** Stored rows **

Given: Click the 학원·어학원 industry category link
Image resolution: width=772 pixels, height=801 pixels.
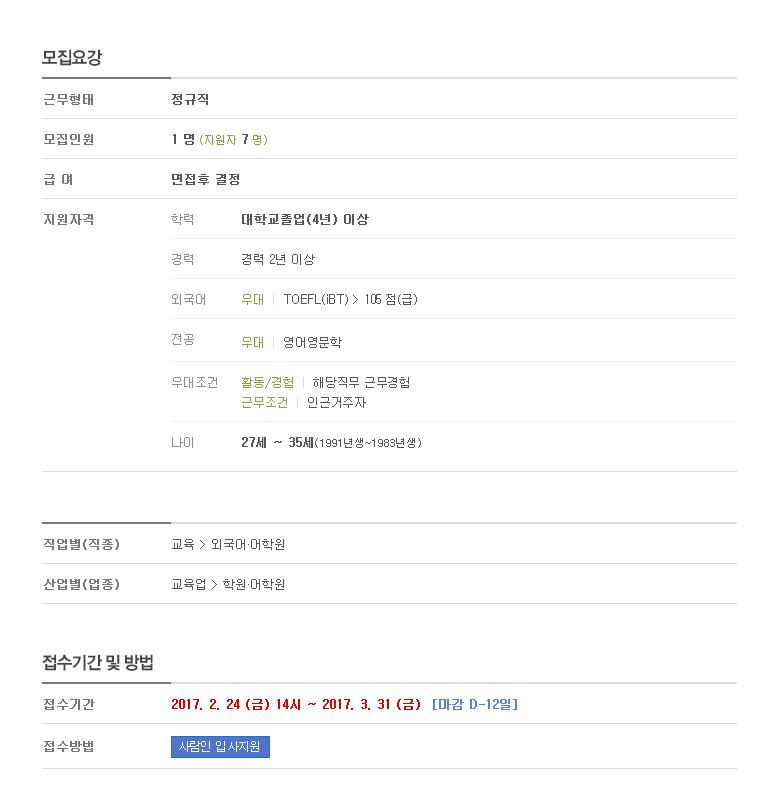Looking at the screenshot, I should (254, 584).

---

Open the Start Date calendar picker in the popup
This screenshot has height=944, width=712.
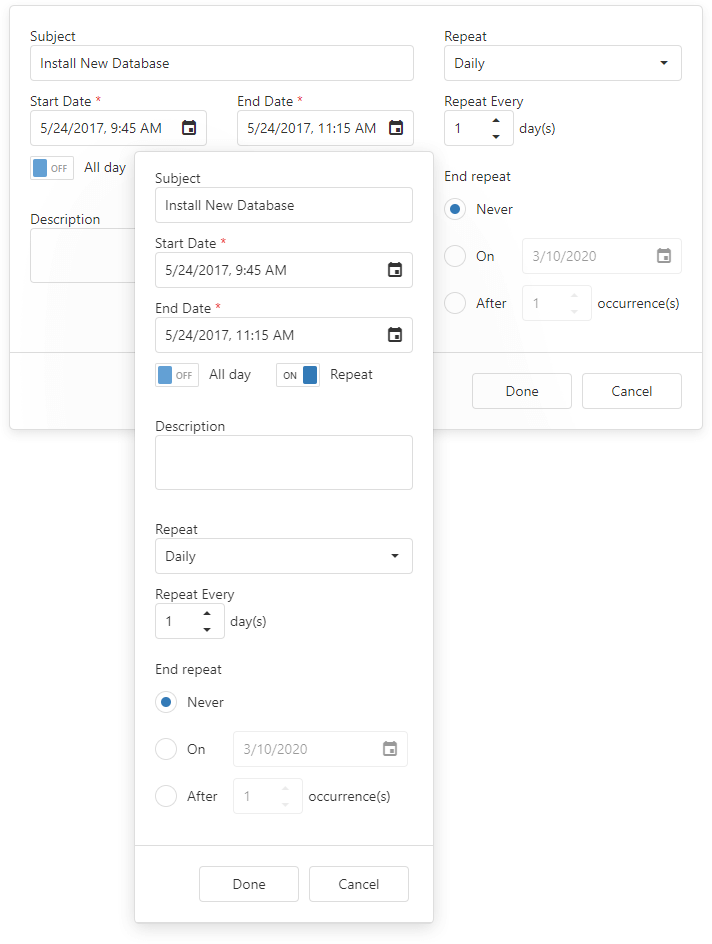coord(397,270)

** Requirements **
Rewrite everything in the listing from the line containing "Given: Click the" down to the line containing "Looking at the", replacing "category link" with "category tab" and keeping all else the same. Leave the pictures out of your answer.

** Solved problem **
Given: Click the 학원·어학원 industry category tab
Image resolution: width=772 pixels, height=801 pixels.
Looking at the screenshot, I should (254, 584).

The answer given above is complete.